Task 1:
Answer these questions about the consulting agreement:
(a) As of what date is the agreement effective?
(b) In which state is Placer Del Mar Ltd. incorporated?
(c) How often is the consulting work to be provided during the agreement's term?

********

CONSULTING SERVICES AGREEMENT
 
This Consulting Services Agreement ("Agreement"), dated effective as of June 1, 2014, is made by and between ZMAX Capital Corp., a Florida corporation (“ZMAX”), whose address is 4045 Sheridan Avenue, Suite 443, Miami Beach, Florida 33140 and, Placer Del Mar Ltd., a Nevada corporation (the “Company”), having its principal place of business at 4045 Sheridan Avenue, Suite 443, Miami Beach, Florida 33140.

WHEREAS, the Company desires assistance in the management consulting, business development and corporate finance areas; and
 
WHEREAS, ZMAX and its affiliates and/or assigns (collectively, the “Consultant”) desires to provide Consulting Services (as defined below) to the Company as of the date first written above, and the Company desires to engage the Consultant to provide the Consulting Services to the Company;
 
NOW, THEREFORE, in consideration for those services Consultant will to provide to the Company, the Company and Consultant (collectively, the “Parties”) agree as follows:
 
1. Services of Consultant.
 
Consultant shall perform for the Company certain professional consulting services relating to management, business development, corporate finance and other related activities as directed by the Company.  Consultant is not a broker-dealer and none of the services required to be provided by Consultant under this Agreement shall require that it be a broker-dealer. The services to be provided by Consultant will not be in connection with the offer or sale of any securities in any capital-raising transaction, and will not directly or indirectly promote or maintain a market for the Company's securities.  Consultant may provide the services in conjunction with professionals who may act under Consultant’s direct supervision.  Consultant and/or such professionals shall provide such consulting work monthly through the term of this Agreement (“Consulting Services”).

********

Task 2:
Echo part of the records, starting at the line that contains "pixels, height=1456 pixels." and continuing through the last line of the records.

********

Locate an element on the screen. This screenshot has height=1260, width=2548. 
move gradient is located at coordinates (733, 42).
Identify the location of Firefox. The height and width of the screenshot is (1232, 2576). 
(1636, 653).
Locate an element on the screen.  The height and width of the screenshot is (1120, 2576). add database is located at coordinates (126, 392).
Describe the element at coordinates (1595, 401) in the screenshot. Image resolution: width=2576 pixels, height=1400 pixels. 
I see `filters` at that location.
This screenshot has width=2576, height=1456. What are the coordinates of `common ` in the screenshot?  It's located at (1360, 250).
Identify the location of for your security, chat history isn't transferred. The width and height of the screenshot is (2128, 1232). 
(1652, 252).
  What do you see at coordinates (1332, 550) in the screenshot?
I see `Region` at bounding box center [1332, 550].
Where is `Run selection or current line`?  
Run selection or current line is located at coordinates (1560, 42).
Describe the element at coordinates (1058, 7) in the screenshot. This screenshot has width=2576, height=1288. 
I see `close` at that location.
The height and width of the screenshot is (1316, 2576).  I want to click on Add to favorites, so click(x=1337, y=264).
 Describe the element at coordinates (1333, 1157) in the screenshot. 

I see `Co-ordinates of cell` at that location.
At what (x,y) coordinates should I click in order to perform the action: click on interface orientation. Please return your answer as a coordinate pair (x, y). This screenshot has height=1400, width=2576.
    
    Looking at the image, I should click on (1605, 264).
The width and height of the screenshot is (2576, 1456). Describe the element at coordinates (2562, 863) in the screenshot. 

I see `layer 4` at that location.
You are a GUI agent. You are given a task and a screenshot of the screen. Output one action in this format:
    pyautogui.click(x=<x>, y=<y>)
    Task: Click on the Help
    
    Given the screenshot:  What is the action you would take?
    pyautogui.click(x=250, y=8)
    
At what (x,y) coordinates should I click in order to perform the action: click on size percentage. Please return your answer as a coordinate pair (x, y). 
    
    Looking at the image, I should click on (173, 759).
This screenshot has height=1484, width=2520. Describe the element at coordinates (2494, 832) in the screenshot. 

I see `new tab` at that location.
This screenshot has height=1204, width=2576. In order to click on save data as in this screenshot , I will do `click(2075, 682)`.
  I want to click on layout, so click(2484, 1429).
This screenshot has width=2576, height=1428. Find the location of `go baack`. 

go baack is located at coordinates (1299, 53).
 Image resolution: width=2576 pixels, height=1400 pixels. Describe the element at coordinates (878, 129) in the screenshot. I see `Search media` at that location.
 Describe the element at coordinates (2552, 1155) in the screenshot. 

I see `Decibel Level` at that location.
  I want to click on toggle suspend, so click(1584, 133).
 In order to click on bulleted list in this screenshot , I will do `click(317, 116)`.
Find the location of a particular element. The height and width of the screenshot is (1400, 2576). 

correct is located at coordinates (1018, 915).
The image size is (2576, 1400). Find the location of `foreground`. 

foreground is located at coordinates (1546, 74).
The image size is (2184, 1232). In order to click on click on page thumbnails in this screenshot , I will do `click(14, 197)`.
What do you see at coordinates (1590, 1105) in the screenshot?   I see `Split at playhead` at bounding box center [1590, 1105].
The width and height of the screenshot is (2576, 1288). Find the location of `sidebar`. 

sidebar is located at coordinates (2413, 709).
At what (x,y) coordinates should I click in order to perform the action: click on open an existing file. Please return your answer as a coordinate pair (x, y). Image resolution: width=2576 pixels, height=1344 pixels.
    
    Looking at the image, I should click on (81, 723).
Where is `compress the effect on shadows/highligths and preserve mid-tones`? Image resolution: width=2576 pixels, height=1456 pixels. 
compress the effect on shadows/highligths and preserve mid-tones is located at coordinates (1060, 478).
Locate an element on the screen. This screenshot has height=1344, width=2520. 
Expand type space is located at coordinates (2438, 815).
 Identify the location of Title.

********

Worked solution 1:
(a) June 1, 2014
(b) Nevada
(c) Monthly

Worked solution 2:
Where is `compress the effect on shadows/highligths and preserve mid-tones`? Image resolution: width=2576 pixels, height=1456 pixels. 
compress the effect on shadows/highligths and preserve mid-tones is located at coordinates (1060, 478).
Locate an element on the screen. This screenshot has height=1344, width=2520. 
Expand type space is located at coordinates (2438, 815).
 Identify the location of Title.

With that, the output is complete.